Source : Bloomberg – Calculs : Groupama AM

  • Une tension sur la liquidité en fin de trimestre n’est pas inquiétante en soi. La normalisation observée sur le marché interbancaire depuis lors, suggère bien que ce n’était pas une crise de liquidité stricto sensu, mais une tension de fin de trimestre … quoique plus marquée que d’habitude. Il n’en reste pas moins que la Fed ne souhaite pas que l’épisode de stress observé en septembre 2019 se reproduise. Elle ne prendra aucun risque et est, de ce fait, extrêmement attentive à tous signes de tension. 

Dès lors, il semble qu’il y ait deux options : 

  • Si la Fed ne baisse pas ses taux directeurs autant qu’attendu, la rémunération sur le T-Bill devrait remonter. Alors, la Fed ne sera pas contrainte sur le montant des reverse repo. Elle pourra continuer en QT en pilotant le mix entre le montant des « Reverse repo » et celui des « Réserves des banques » de façon à limiter les tensions sur les liquidités, singulièrement en fin de trimestre. 
  • Si la partie courte de la courbe des taux reste fortement inversée, la Fed sera alors forcée de diminuer le montant des réserves bancaires pour poursuivre le dégonflement de son bilan. Si elle ne veut prendre aucun risque sur la liquidité, elle sera alors obligée de ralentir encore son QT, voire de le stopper.
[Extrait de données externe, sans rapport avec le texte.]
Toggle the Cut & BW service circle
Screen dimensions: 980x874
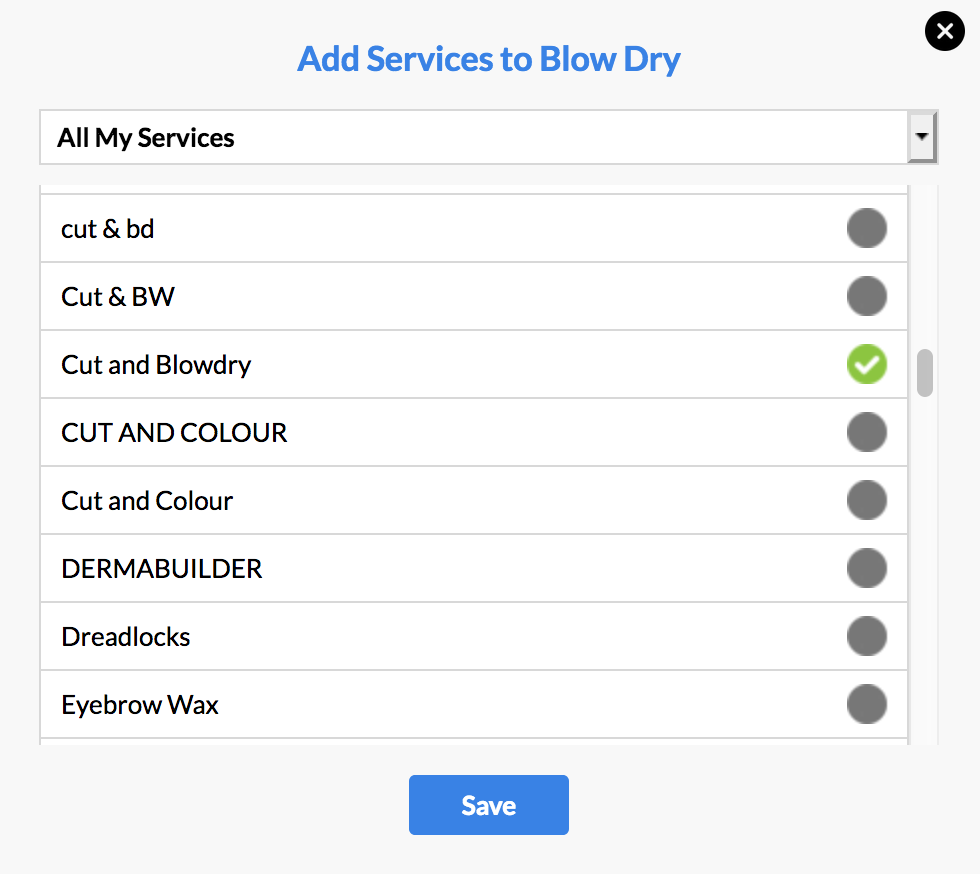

La Fed pourrait alors être obligée de communiquer très rapidement sur la possibilité d’arrêter son QT. Par ailleurs, la Fed a indiqué sa volonté de ramener le montant de MBS à l’actif de son bilan à 0 (il s’établit actuellement à 2280 mds USD, cf. bilan Fed). Si elle maintient cette stratégie, cela signifie qu’elle devra alors échanger son MBS contre de la dette d’État. Il est plus probable qu’elle privilégie le T-Bill au Treasuries, sauf à envoyer un signal de redémarrage de sa politique monétaire non conventionnelle.

Ainsi, il semble que la politique monétaire de la Fed soit arrivée à un point où l’inversion de la partie courte de la courbe est incompatible avec un prolongement du dégonflement de son bilan, à tout le moins aux passages de fin de trimestre. Dit autrement, nous sommes à un point de tension où la Fed ne peut pas à la fois assouplir sa politique monétaire « conventionnelle » tout en continuant à durcir sa politique monétaire « non conventionnelle » sauf à provoquer des tensions sur le marché monétaire.